NEW YORK : Il a connu la Guerre de sécession, deux conflits mondiaux, le 11-Septembre et le Covid-19: le plus ancien saloon de New York tient debout depuis 170 ans en servant quelques bières et des burgers, un morceau d'histoire de la mégapole américaine.
Le secret du McSorley's Old Ale House niché depuis 1854 dans l'East Village de Manhattan? «Faire couler la bière et laisser la porte ouverte», résume sa patronne Teresa Maher qui a succédé en 1994 à son père Matthew Maher, gérant de cette institution new-yorkaise de 1977 à sa mort en 2020.
«C'est un petit lieu très connu», lance-t-elle à l'AFP en tirant ses deux seules pressions, une blonde et une brune, uniques boissons alcoolisées de ce pub américano-irlandais à la façade noire et verte qui a ouvert sept ans avant le déclenchement de la Guerre de sécession (1861-1865) et n'a été dirigé que par trois familles.
«Après 170 ans, beaucoup de gens viennent voir si on est toujours là», s'amuse Mme Maher dont la devise sur le site internet du pub est: «Nous étions là avant votre naissance».
McSorley's Old Ale House vient de fêter son 170e anniversaire avec des gâteaux et des chansons, célébrant aussi comme nombre de bars, restaurants, cafés new-yorkais le fait d'avoir tenu malgré la pandémie de Covid-19 dont la ville se relève.
En 2020, la municipalité avait imposé des règles sanitaires draconiennes forçant les établissements à vendre à emporter ou à servir sur des terrasses montées à la hâte sur les trottoirs.
Un commerce de bouche sur 25 a disparu, notamment en raison de la hausse vertigineuse des prix des baux commerciaux après la pandémie, selon un rapport de 2022.

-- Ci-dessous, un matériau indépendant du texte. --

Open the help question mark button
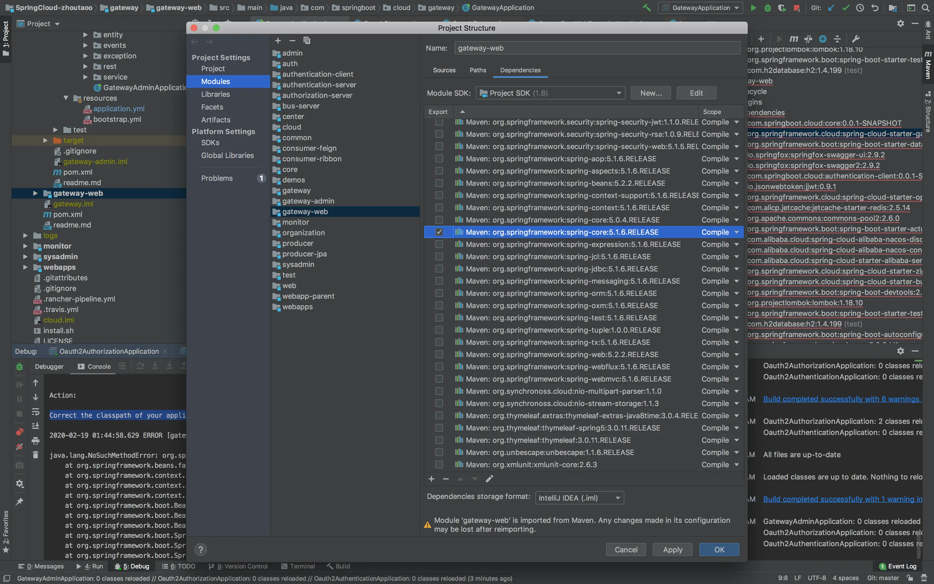 [201, 550]
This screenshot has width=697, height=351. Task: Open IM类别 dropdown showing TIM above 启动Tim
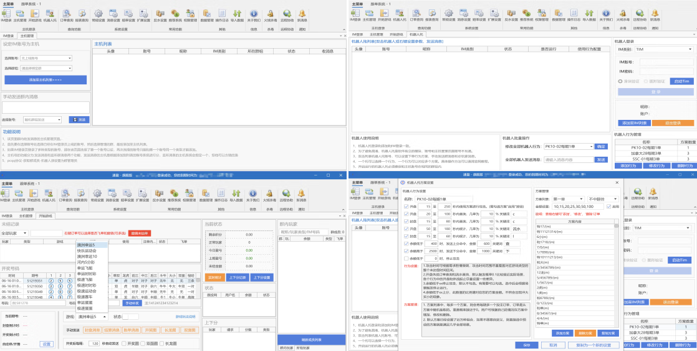point(663,49)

- «Soyez gentils ou partez» -
«On est propriétaire des murs ce qui nous met pour l'instant à l'abri», espère Mme Maher qui applique à ses clients un autre commandement historique en Amérique: «Be good or be gone» («Soyez gentils ou partez»).
Aujourd'hui impensable, une autre ancienne devise du saloon vantait jusqu'en 1970 «la bonne bière, les oignons et... pas de femmes», avant que McSorley's Old Ale House ne soit légalement contraint d'accepter les deux sexes.
Le lieu est rustique et le décor a à peine bougé depuis le début du XXe siècle. Le plancher est hors d'âge et couvert de sciure de bois.
La carte des plats et des boissons se limite à des burgers/frites, hot dogs, quelques sandwiches dont le réputé au pâté de foie, deux bières et trois sodas.
Les prix sont très inférieurs à n'importe quel estaminet new-yorkais.
Ce qui explique que des consommateurs réguliers, curieux et touristes continuent de pousser les portes battantes du saloon.
- Dinde en 1917 -
L'un de ses plus anciens clients est un pompier à la retraite de 93 ans, Mike Rousso, dont le casque numéro 6 est accroché au mur du bar.
McSorley's Old Ale House est d'ailleurs fier de ses liens étroits avec les corps des pompiers, policiers et militaires new-yorkais.
Avec ses moments d'Histoire.
En 1917, avant d'être déployés en Europe durant la Première guerre mondiale, des hommes du 69e régiment d'infanterie de New York étaient partis avec de la dinde préparée par leurs familles dans les cuisines du restaurant.
«C'est dément ici pour la commémoration du 11-Septembre», confie l'un des habitués, Phil Lavigne, policier à la retraite.
Et la relève est déjà assurée: Sebastian Maher, 19 ans, «regarde comment fait (sa) mère et veu(t) bien sûr un jour diriger» McSorley's Old Ale House.